Supplied entries:
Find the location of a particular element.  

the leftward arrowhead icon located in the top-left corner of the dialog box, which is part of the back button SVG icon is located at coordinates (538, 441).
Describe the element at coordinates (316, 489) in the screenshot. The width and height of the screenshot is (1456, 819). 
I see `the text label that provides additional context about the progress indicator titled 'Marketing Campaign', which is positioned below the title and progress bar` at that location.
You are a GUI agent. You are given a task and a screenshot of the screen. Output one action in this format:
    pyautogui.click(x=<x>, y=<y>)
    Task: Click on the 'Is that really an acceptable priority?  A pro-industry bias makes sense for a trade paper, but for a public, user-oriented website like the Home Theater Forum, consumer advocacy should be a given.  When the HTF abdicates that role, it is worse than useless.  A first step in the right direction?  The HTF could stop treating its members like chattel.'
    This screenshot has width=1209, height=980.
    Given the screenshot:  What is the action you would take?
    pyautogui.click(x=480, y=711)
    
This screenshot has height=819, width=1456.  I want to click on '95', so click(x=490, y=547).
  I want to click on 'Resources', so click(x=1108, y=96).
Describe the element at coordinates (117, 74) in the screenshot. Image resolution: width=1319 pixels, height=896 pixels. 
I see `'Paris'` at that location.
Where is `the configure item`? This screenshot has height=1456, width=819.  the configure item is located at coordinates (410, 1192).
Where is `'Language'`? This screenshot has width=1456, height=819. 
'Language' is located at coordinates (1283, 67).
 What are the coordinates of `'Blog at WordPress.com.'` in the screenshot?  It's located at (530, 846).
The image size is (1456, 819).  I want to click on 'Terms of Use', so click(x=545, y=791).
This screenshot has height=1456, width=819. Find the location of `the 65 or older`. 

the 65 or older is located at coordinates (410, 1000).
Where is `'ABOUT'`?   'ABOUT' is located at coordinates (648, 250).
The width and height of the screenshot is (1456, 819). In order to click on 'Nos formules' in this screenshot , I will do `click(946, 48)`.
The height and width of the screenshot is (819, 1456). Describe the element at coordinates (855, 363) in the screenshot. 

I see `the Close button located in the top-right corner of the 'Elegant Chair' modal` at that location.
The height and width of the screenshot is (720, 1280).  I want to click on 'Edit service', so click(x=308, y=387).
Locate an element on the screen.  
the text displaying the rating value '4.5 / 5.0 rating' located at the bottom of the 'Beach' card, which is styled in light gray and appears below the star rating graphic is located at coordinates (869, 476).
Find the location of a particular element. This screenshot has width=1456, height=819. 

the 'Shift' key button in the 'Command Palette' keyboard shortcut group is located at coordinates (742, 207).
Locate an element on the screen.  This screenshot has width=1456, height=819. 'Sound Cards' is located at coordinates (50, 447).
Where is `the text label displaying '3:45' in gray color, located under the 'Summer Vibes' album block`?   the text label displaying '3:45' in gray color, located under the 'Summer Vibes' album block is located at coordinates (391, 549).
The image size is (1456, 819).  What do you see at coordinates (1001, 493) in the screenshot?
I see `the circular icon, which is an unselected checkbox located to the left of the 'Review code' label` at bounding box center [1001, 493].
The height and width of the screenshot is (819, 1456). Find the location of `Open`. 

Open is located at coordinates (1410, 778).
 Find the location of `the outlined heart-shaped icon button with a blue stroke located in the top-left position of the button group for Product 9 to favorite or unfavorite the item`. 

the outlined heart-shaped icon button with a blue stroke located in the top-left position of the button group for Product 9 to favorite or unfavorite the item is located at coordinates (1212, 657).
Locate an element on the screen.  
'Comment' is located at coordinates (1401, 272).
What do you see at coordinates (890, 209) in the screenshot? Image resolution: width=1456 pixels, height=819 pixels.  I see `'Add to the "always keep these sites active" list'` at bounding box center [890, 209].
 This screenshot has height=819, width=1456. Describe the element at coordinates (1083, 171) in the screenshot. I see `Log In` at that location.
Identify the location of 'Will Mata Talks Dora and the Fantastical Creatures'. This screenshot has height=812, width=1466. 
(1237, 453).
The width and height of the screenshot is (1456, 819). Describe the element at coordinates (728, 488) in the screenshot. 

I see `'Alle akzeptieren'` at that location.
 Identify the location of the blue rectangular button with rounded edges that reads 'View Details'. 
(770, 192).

Written task: Rewrite only the lines from the one containing "This screenshot has height=1456, width=819. Find" through the one containing "coordinates (648, 250).", replacing "Where is" with "Find" and changing nothing else.

Solution for this problem:
This screenshot has height=1456, width=819. Find the location of `the 65 or older`. 

the 65 or older is located at coordinates (410, 1000).
Find `'ABOUT'`?   'ABOUT' is located at coordinates (648, 250).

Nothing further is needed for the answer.